In trial law, a trial seeks to uncover the truth of the matters at issue between the parties and to then apply applicable law to those matters.  The trial also supplies the final legal determination of the dispute between the parties.  There are two main types of trials:  civil trials and criminal trials.  Civil trials are those which resolve civil actions brought to enforce, redress, or protect private rights.  Generally speaking, all causes of action that are not criminal actions are by default civil actions.  Criminal trials, on the other hand, involve a person being charged with a crime.  The government then brings a criminal action against the accused person on behalf of its citizens to punish those found guilty of breaking criminal law.

Of course, what most people picture when they think of trial law is the jury trial, the cornerstone of the United States judicial system.  When the U.S. Supreme Court sets down its opinions that govern whether or not certain laws or constitutional, it bases these findings on the issues and disputes raised during or after jury trials.  The Adversary Method used to resolve disputes in the jury trial system pits both parties against each other as adversaries, with each party promoting its own version of the truth.  Pennsylvania lawyers present the best case possible on behalf of their clients and the jury, a group of citizens drawn from the community, then decides which facts in dispute are true.  A judge presides at the trial, determining and applying the law during the proceedings. Once the jury reaches a verdict, the judge enters a judgment that constitutes the decision of the court.  The parties must abide by the court’s judgment, although they will have the right to appeal in certain circumstances.

Not all trials are tried before juries.  Some cases can be tried before a judge instead.  This process is called a court trial or a bench trial.   This type of trial is, for the most part, identical to a jury trial–except the judge decides both the facts and the law applicable to the case.  Criminal defendants are always entitled to a trial by jury.  Additionally, most common-law civil claims are tried by jury.  Usually, though, actions created by statute may be tried only before the court.

In a trial, the term “party” means any individual, organization, or government that participates in the trial and holds an interest in the trial’s outcome.  The main parties in a lawsuit are the plaintiff and the defendant.  In civil trials, plaintiffs initiate the lawsuit and seek remedies from the court for private civil wrongs allegedly committed by the defendant or defendants.  There can be more than one plaintiff in a civil trial if they allege similar wrongs committed by a common defendant.  In criminal trials, the government serves as the plaintiff, with the individual accused of the crime serving as the defendant.

Parties in civil trials may be represented by Pennsylvania lawyers or represent themselves.  All parties have the fundamental right to be present at every critical stage of the proceedings, although that right is not absolute.

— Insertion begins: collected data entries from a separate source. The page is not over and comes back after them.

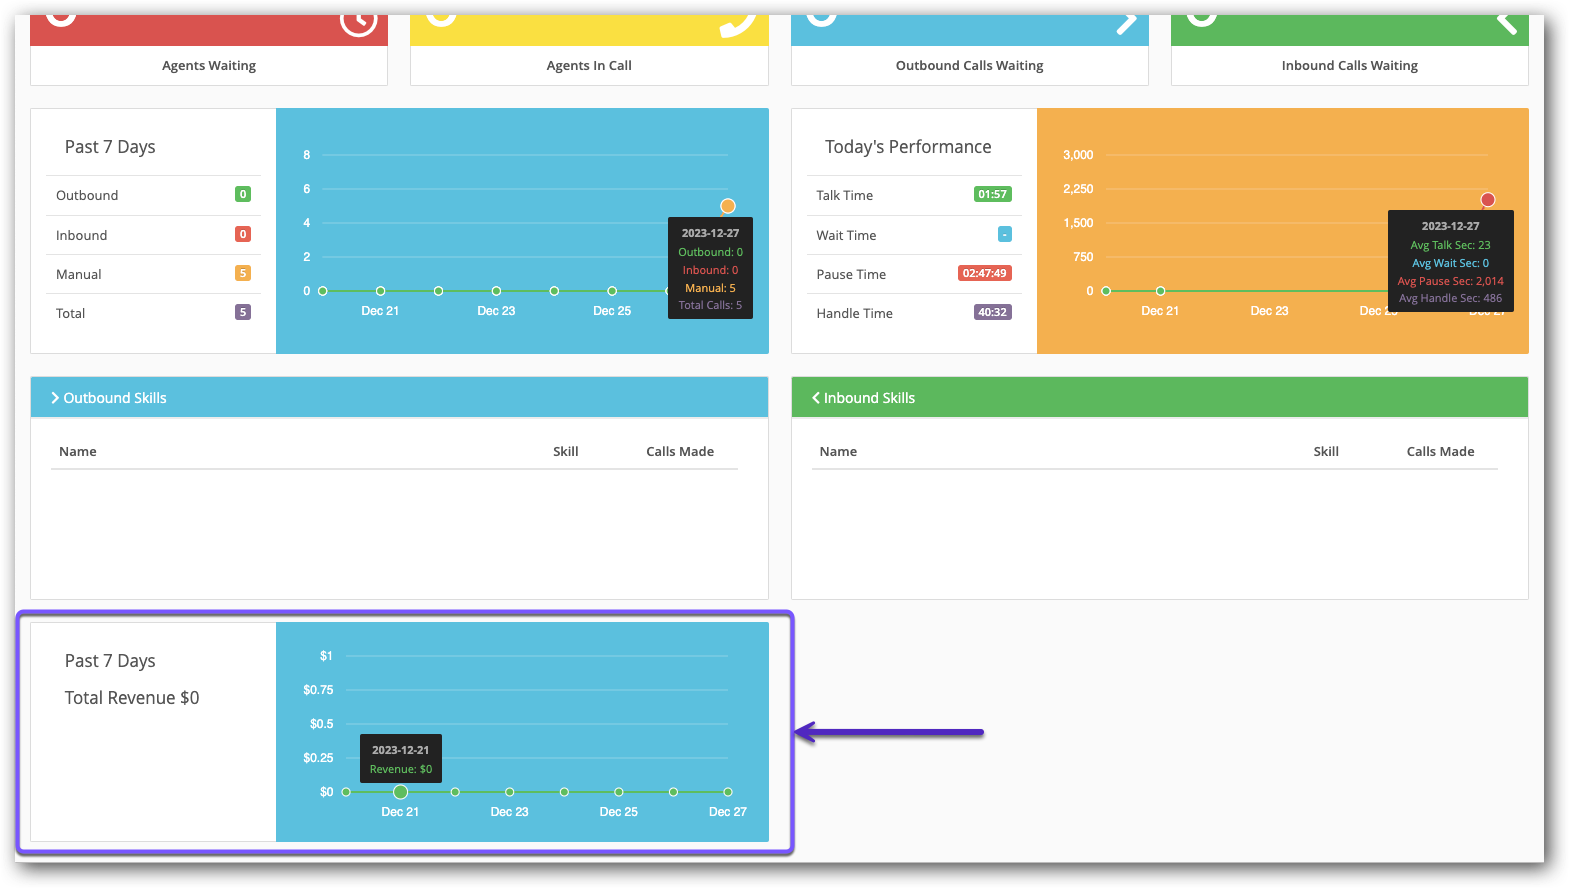Collapse the Inbound Skills panel chevron
This screenshot has width=1569, height=888.
tap(816, 398)
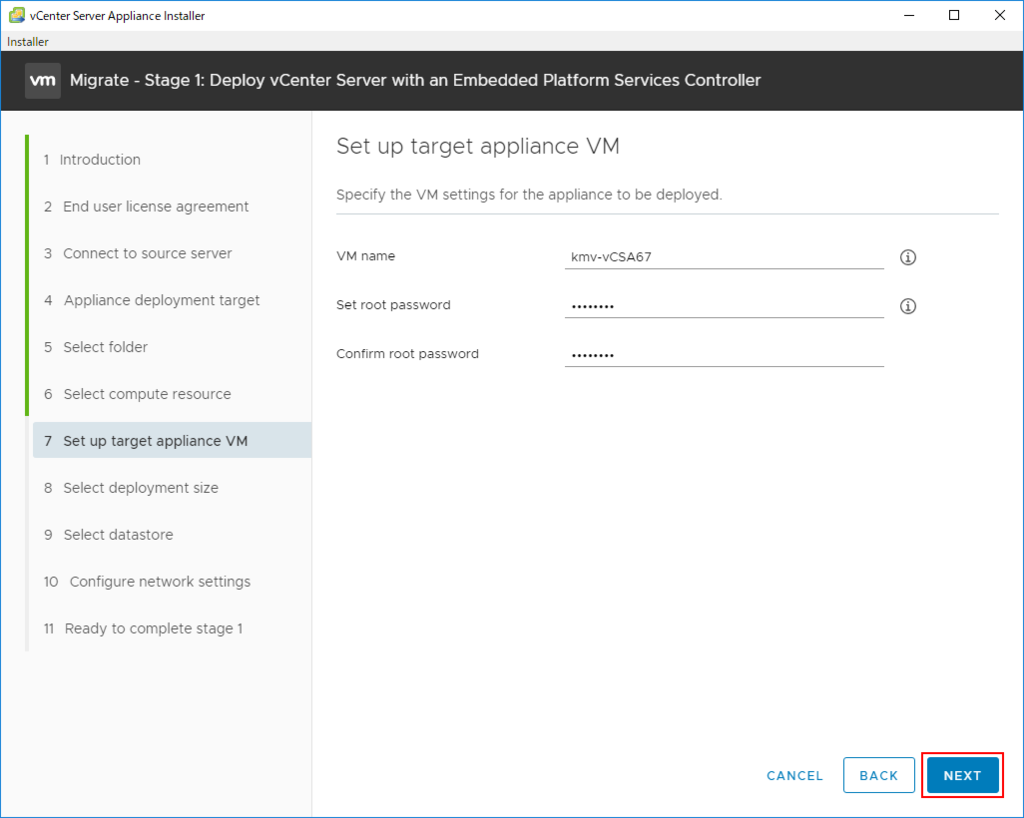Return to Select folder step
This screenshot has height=818, width=1024.
105,348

Parties can choose not to attend the trial and be represented in court solely by Pennsylvania lawyers.  A party’s absence does not affect the court’s right to proceed with the civil trial, however.

In criminal trials, the government is represented by an attorney known as the prosecutor.  This attorney seeks to prove the guilt of the defendant.  While criminal defendants may represent themselves during trial, they are entitled to representation by counsel.  In situations where they cannot afford an attorney, the court will appoint one for them free of charge.  Many court decisions have upheld the determination that trying an accused without his presence at every critical stage of the trial violates his constitutional right to due process, although a defendant can waive this right and choose not to attend the trial or portions of the trial.